Dra Emmanuelle, infelizmente ainda existem juízes preconceituosos e que buscam julgar baseados nestes preconceitos. Contra estes poderi]íamos opor várias partes da nossa constituição como por exemplo, no art 3º o inciso I - construir uma sociedade livre, justa e solidária (onde se encontra nesta sentença a solidariedade e a justiça?), no inciso III - (...) reduzir as desigualdades(...), no inciso IV - promover o bem de todos sem preconceitos(...) e quaisquer outras formas de discriminação. No art 5º encontramos que todos são iguais perante a lei(...)garantindo-se(...)a inviolabilidade do direito à vida(>>>) á igualdade(...). No art 205 - lemos : a educação é direito de todos(...) será promovida e incentivada com a colaboração da sociedade, visando o pleno desenvolvimento da pessoa e seu preparo para o exercício da cidadania. Portanto, a discriminação é crime e esta decisão deveria ser reformada por inconstitucional e imoral.

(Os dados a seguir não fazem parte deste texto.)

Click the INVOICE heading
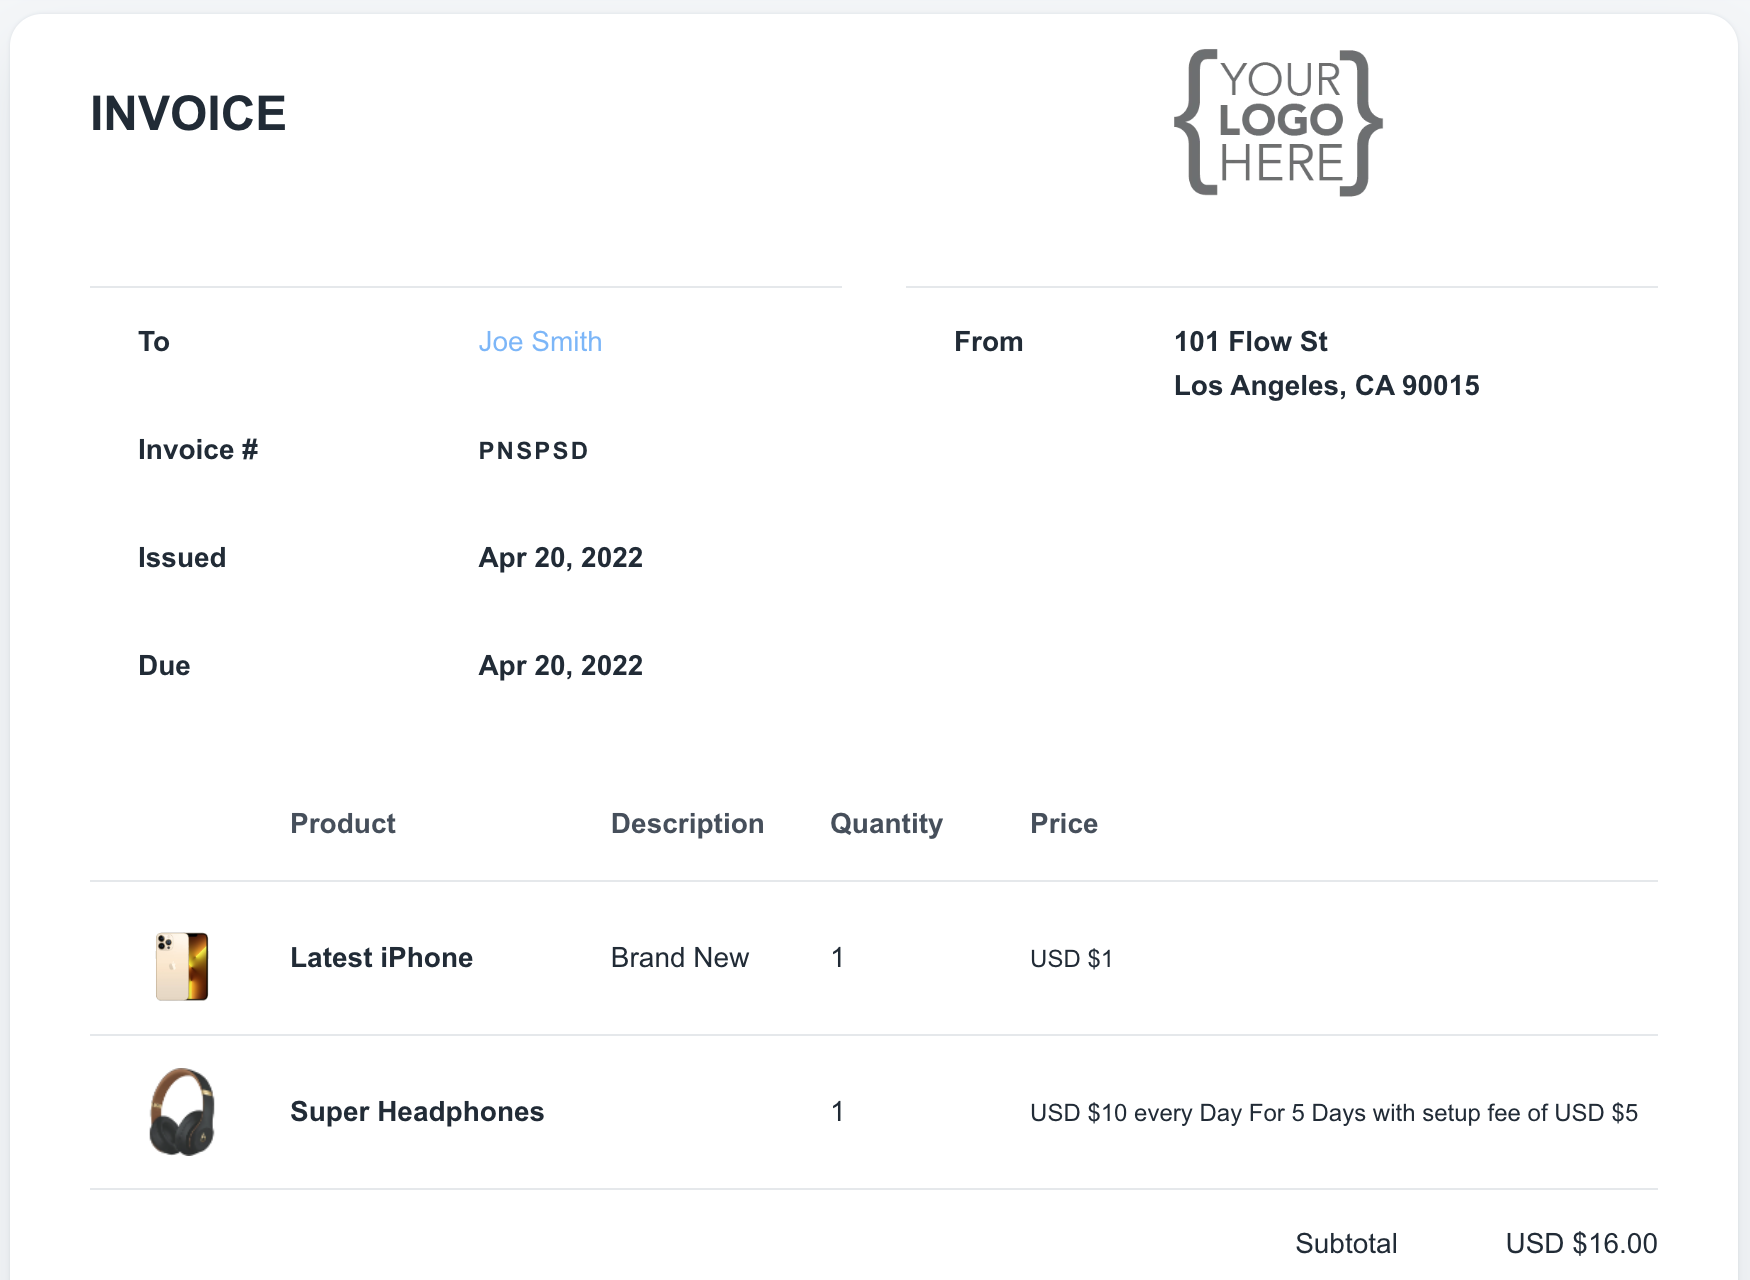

TORQUATO servidor publico07/11/2006 15:04 Responder

A verdade é que o povo brasileiro ainda não tem uma idéia do que seja o Poder de uma Constituição Federal e não sabe como cobrar seus direitos de cidadania. A juventude não estuda nas escolas a Constituição Federal somente quando tem concurso para cargos públicos e isto somente com macetes para aprender, passar no concurso e pronto! Não há realmente um trabalho de conscientização nas escolas, busca-se agora a idéia do Jovem Eleitor, mas não se busca o Jovem Cidadão com pleno conhecimento da Constituição. Não se pode pensar em dezoito de inatividade sem pensar na atividade da cidadania durante este tempo. Agora é que todos trazem a idéia de que Eleitor é patrão mas até onde vai isto? Deve-se lembrar que se alguns legisladores não agem de acordo com suas promessas e discursos então eles não se vinculam ao povo mas ao partido e alguns até a empresas privadas. Se fizerem algo errado é culpa de quem votou? Não. É culpa de quem não assumiu a responsabilidade de ser cidadão do Povo, eleito pelo Povo. E isto é o que nem sempre se reflete. A CF/88 pode ser melhor se realmente fosse aplicado o rigor e a fiscalização na aplicação constitucional mas alguns pendentes necessitam de leis por isto temos as divisões das normas constitucionais. Mas o que se leva em conta é que o texto abriu espaço a uma busca pela nossa Constituição Federal como Constituição Cidadã que deve ser. Temos mais 500 anos para amadurecer a idéia, quem sabe aconteça antes com a força da juventude esclarecida e cidadã além dos textos acadêmicos que se despontam nas cadeiras constitucionais e alguns se tornando doutrina de novos livros para novas idéias! O exercício do voto é um instrumento de cidadania! A educação também é um caminho para a consciência cidadã por meio do esclarecimento nas escolas sobre o papel e a importância da CF/88 neste III Milênio da Era Brasileira!